Смутно вспоминались слухи о похищениях. В памяти копошился червь предостережения одной из монахинь, чтобы дети не ходили поодиночке. Всё это осталось в прошлом; жаль, что оно бесцеремонно вторгалось в дрёму.
Расписание жизни смертников включало всего несколько событий. Сон перемежался приёмом пищи — отвратительной похлёбки, редкими разговорами между собой, справлением нужды… и, безусловно, ритуалами.
Такими, как сейчас. Заключённых собрали в большом тупике, воздух в котором мертвел даже по сравнению с воздухом в их узилище. Источниками света служили чёрные сталактиты и сталагмиты, которые пульсацией потусторонней тьмы разгоняли тьму естественную.
Когда людей впервые привели сюда, кристаллов не было. Горела пара факелов, горели глаза мужчин в балахонах. После первого ритуала проросли первые кристаллы, в глубине которых жила светящаяся чернота.
Больше некромаги не присутствовали на церемонии. Они читали песнопения издалека, не приближаясь к выходу.
Перед началом первого ритуала собранные люди думали, что их убьют. Реальность была иной, хуже: непонятный ритуал изматывал нервы ожиданием смерти, но оставлял в живых, отчего после очередного сеанса магии люди едва могли прийти в себя. Гнетущая атмосфера приговора, который всё никак не наступит, сжигала души. Мальчик знал пару человек, которые умерли в камерах — просто потому, что сердце не выдерживало напряжения. Отец Мавел отпевал их. Мужчины в балахонах не возражали, и потому мальчик знал, что отпевания бесполезны.
После похоронных процедур тела уносили.

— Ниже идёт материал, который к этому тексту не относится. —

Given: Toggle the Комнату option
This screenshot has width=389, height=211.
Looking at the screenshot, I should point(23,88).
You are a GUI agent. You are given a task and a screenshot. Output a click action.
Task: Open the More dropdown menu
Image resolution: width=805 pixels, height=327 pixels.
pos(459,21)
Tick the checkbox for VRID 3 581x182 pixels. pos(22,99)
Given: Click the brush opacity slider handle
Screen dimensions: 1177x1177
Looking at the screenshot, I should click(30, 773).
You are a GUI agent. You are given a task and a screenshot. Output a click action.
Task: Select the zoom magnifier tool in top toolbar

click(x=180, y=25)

Больше заключённые их не видели.
Мальчик закрыл глаза и глубоко вдохнул тошнотворный воздух. Под ложечкой засосало, по коже забегали мурашки. К ритуалу невозможно было привыкнуть.

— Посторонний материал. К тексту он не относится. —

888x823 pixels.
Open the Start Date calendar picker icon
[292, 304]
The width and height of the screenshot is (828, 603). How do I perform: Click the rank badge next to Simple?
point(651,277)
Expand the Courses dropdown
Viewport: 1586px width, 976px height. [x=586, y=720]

Мальчика коснулись. Маленькая холодная ладонь вплавилась в его горячую, пот скрепил их пульс воедино через бледную, огрубевшую кожу. Он открыл глаза и увидел Луизу. Она робко прижалась к нему, и мальчик обнял её.
Луиза была дочерью мелкого дворянина, младше его на несколько лет. За время заключения мальчик свыкся с мыслью о том, что он её брат. Или тот, кто исполняет роль брата, утешая её в ритуалах и общаясь с ней в периоды спокойствия в камерах.
Брат Луизы тоже стоял здесь: Фернандес, при всяком удобном случае выпячивавший родовую приставку. Однако его фамильная гордость не распространялась на сестру. Он предпочитал погибать в одиночестве — с гордо поднятой головой, в церемониальной позе рыцаря, увидевшего короля. Тряпка, изображавшая шляпу, жалась к груди, вторая рука сжимала эфес фантомного меча. Костяшки пальцев побелели от напряжения. По лбу Фернандеса катился пот. Кем он видел себя в этот момент? Мальчик подозревал, что Фернандес сходит с ума.
Первая церемония сопровождалась криками. Во время второй люди читали молитвы Триединым. Теперь молитву читал только отец Мавел — одинокий голос в прозрачной тьме, что ломался под напором хора некромагов.
В катакомбах собралась разношёрстная публика. Были здесь и преступники, и церковники, были торговцы и солдаты, крестьяне и дворяне. Их объединял страх смерти. Однако смерть не пугала мальчика. Реакция его тела была инстинктивна; разум его обуревало любопытство. Он впитывал в себя эмоции толпы, поглаживая голову Луизы. Ему хотелось утешить её, сказать, что смерть прекрасна, но он знал, что она не поймёт. Люди не желали видеть сияния на стыке жизни и гибели, перелома, в недрах которого сверкало чудо окончательного итога. Мальчик стремился поймать этот миг и отпечатать его навсегда, дабы не разрушить красоту смерти тленом.
В этот раз течение ритуала изменилось. Глаза и уши сдавило, хор некромагов слился в невнятный стон, а отец Мавел тонко закричал и умолк. Тьма вырвалась из кристаллов, каменными брызгами обдав толпу, и набросилась на людей. В полутрансе мальчик наблюдал, как к нему приближается нечто. Нечто, что выделялось чернотой на фоне поглотившей всё тьмы.
Луиза сдавила талию мальчика и всхлипнула. После этого сознание покинуло его.
Проснулся он так же внезапно, как упал в обморок. Ноги отказывались слушаться его. Поднялся он только с третьей попытки, впечатавшись разок лицом в землю.